- **READING TEXT**
◇ ◇ ◇ ◇
19 June 2013

458. Briefly: Converting GRAMS ASP ascii data to two-column ascii data

We have a couple of CARY 630 FT-IR /ATR instruments.

I hate them. Apart from being the Mac equivalent of spectrometers (if you try to do anything remotely creative you'll have a bad day. Point and click works well, most of the time), they aren't able to output data in any reasonable format.

At least not the way I'd define 'reasonable' i.e. simple x-y ascii data file and/or JCAMP-DX and/or even .csv. The default output is a binary .a2r file.

The only ascii-type format is a proprietary GRAMS ASP ascii file, for which I haven't been able to get the formal specs. Using google it seems as if the German arm of agilent did publish it, but when clicking on the links I'm told the file no longer exists, and google cache isn't playing ball.

Anyway. Luckily the format seems pretty simple.

Here are the first ten lines of an .asp file;
1798 4000.41016197344 650.579285428114 1 128 4 98.4862110783457 98.4183476284596 98.4587565715995 98.5660576694946
* The first line is the number of acquired data points
* The second line is the highest reciprocal wavelength in cm-1.
* The third line is the lowest reciprocal wavelength in cm_1.
* I don't know what the fourth and fifth lines signify. It could be dynamic resolution in the Y axis.
* The sixth line is the native resolution, i.e. 4 cm-1/data point. However, the data seems to be zero-filled, i.e. it seems the resolution is really ca 1.86 cm-1/pt.
Knowing the above, we can write a simple python script, which we'll call asp2asc, which will allow us to generate files suitable for gnuplot.
Example usage:
./asp2asc -i data.asp -o data.dat


asp2asc:
#!/usr/bin/python
#converts GRAMS ascii (asp) output from an CARY 630 FT-ATR-IR to a two-column ascii dat file
import sys

def getvars(arguments):
 exit=0
 ver=0.1
 try: 
  if "-o" in arguments:
   theoutput=arguments[arguments.index('-o')+1]
   print 'Output: %s.'%theoutput
  elif "--output" in arguments:
   theoutput=arguments[arguments.index('--output')+1]
   print 'Output: %s.'%theoutput
  else:
   print ''
   print 'Error -- no output file defined.'
   print ''
   arguments="--help"
◇ ◇ ◇ ◇
- **DIRECTIONS FOR THIS TASK**
Please transcribe the passage of the GRAMS ASP conversion post starting at "We have a couple" and ending at "seems pretty simple.".
◇ ◇ ◇ ◇
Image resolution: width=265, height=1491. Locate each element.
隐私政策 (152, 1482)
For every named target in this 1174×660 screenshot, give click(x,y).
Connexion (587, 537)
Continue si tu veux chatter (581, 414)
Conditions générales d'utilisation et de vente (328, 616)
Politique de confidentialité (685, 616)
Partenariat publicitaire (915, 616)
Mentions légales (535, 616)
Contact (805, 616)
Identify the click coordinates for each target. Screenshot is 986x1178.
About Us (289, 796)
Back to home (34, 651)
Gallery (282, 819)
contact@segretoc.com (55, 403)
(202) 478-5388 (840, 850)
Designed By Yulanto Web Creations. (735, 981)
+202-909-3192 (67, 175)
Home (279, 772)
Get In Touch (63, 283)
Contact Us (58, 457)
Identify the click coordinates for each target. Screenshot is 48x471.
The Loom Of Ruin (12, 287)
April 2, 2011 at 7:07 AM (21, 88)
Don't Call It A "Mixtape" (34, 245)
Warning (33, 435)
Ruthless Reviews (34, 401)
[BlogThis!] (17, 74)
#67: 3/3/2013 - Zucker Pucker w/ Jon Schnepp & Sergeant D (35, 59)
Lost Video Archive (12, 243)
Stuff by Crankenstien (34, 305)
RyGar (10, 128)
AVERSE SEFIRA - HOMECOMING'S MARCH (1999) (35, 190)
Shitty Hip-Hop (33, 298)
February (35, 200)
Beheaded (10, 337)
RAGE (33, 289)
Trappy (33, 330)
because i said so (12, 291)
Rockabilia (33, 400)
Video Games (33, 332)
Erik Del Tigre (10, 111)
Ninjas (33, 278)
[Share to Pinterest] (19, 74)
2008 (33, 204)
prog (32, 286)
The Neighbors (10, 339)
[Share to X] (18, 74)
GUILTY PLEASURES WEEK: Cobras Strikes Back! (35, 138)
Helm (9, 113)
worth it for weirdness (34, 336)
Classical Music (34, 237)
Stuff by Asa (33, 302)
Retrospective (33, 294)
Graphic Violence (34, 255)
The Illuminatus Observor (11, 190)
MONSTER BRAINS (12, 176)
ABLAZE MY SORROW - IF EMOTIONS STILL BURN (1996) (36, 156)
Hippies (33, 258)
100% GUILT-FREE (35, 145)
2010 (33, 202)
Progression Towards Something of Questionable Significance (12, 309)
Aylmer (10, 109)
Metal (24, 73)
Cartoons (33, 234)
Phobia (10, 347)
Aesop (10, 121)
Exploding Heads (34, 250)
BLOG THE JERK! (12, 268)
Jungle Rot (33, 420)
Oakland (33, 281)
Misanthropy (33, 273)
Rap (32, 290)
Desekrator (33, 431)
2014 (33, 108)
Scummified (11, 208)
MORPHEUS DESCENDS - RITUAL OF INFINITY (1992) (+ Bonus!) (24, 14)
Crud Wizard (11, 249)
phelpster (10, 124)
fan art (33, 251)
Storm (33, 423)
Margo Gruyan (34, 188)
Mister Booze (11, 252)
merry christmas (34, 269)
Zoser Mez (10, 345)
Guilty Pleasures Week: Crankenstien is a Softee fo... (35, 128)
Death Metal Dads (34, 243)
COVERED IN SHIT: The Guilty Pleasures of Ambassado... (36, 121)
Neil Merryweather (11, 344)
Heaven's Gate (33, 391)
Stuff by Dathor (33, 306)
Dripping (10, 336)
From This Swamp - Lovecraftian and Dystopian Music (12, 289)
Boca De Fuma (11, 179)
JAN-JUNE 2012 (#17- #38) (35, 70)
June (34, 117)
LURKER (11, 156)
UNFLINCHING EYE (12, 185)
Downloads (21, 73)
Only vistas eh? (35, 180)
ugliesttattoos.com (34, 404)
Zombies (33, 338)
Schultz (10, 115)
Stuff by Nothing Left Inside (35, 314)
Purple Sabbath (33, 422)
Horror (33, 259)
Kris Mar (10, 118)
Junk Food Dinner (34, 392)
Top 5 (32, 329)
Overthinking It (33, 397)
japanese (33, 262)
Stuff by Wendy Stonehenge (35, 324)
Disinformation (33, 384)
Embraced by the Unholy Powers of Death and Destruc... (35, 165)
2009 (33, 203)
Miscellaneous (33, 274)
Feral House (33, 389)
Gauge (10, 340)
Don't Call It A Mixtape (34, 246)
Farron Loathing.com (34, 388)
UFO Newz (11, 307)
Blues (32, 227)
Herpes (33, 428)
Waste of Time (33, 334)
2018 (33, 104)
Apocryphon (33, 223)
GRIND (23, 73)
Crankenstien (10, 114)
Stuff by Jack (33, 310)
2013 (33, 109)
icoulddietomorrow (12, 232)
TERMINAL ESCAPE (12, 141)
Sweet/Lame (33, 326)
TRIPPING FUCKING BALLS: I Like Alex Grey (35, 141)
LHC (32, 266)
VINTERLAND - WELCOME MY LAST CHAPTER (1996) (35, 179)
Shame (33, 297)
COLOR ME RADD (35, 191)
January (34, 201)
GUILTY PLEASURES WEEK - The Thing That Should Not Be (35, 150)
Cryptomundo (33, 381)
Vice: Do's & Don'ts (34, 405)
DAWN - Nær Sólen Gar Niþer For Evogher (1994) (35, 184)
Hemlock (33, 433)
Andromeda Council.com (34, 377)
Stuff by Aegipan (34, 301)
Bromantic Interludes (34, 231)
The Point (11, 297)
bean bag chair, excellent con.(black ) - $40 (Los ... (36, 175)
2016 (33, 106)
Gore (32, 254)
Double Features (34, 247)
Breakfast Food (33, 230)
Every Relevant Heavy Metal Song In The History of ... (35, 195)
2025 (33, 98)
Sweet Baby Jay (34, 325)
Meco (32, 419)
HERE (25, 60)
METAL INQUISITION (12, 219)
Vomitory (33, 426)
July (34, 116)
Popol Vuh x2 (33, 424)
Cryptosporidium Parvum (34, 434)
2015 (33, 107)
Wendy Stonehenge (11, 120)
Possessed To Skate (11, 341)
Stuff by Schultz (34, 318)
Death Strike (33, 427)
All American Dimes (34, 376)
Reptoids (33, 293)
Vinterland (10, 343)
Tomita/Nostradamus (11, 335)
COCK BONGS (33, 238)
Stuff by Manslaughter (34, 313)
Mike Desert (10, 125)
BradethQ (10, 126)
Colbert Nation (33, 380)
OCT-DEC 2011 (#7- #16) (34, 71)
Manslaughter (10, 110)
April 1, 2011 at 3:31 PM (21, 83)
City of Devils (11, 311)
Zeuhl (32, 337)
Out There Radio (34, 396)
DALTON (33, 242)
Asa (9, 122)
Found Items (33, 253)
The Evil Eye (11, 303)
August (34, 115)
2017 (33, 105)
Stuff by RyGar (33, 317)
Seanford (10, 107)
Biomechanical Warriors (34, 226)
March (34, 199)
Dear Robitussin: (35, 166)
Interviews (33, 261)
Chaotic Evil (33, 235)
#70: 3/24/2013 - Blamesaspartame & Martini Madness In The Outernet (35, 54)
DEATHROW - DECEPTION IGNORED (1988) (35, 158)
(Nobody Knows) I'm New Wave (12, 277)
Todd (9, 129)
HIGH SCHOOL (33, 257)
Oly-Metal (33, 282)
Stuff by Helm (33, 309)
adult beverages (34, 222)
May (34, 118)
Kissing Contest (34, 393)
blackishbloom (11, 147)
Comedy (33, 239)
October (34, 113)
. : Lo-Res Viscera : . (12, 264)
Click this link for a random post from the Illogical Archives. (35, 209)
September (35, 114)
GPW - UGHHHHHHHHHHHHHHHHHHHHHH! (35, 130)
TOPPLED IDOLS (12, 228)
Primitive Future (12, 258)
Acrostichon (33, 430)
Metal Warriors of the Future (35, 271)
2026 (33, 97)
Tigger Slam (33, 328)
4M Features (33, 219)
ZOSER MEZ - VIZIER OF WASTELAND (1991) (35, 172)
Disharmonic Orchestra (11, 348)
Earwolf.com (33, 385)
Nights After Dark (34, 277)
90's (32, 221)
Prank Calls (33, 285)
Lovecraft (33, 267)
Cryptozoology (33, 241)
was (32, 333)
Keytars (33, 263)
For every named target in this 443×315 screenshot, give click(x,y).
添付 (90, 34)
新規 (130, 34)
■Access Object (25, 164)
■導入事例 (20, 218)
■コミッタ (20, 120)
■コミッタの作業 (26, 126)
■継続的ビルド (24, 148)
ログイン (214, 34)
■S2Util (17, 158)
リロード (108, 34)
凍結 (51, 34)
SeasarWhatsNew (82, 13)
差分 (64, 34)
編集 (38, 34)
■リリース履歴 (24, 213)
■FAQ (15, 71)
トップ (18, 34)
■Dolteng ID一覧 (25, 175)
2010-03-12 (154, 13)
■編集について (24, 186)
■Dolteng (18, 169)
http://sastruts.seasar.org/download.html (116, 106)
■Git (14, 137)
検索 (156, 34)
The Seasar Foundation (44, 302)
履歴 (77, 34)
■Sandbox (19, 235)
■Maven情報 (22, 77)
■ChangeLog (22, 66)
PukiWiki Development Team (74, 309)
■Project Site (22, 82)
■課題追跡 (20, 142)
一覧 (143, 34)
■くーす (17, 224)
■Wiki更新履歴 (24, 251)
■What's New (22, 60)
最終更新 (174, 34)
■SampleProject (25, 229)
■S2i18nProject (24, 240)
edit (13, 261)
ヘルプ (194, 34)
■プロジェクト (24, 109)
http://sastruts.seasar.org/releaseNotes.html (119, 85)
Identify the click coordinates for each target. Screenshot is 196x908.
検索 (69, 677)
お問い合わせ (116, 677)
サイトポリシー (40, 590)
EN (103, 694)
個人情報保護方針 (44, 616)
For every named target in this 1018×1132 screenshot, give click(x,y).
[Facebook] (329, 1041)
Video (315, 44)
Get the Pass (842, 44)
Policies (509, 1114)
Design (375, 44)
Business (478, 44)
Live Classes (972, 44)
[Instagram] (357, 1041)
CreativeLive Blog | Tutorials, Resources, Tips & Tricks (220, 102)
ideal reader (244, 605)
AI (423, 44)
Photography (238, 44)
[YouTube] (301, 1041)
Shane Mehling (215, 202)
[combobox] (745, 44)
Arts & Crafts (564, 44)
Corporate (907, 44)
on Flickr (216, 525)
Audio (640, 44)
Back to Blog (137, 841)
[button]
◇ ◇ ◇ ◇
- **RESULT OF THIS EXERCISE**
We have a couple of CARY 630 FT-IR /ATR instruments.

I hate them. Apart from being the Mac equivalent of spectrometers (if you try to do anything remotely creative you'll have a bad day. Point and click works well, most of the time), they aren't able to output data in any reasonable format.

At least not the way I'd define 'reasonable' i.e. simple x-y ascii data file and/or JCAMP-DX and/or even .csv. The default output is a binary .a2r file.

The only ascii-type format is a proprietary GRAMS ASP ascii file, for which I haven't been able to get the formal specs. Using google it seems as if the German arm of agilent did publish it, but when clicking on the links I'm told the file no longer exists, and google cache isn't playing ball.

Anyway. Luckily the format seems pretty simple.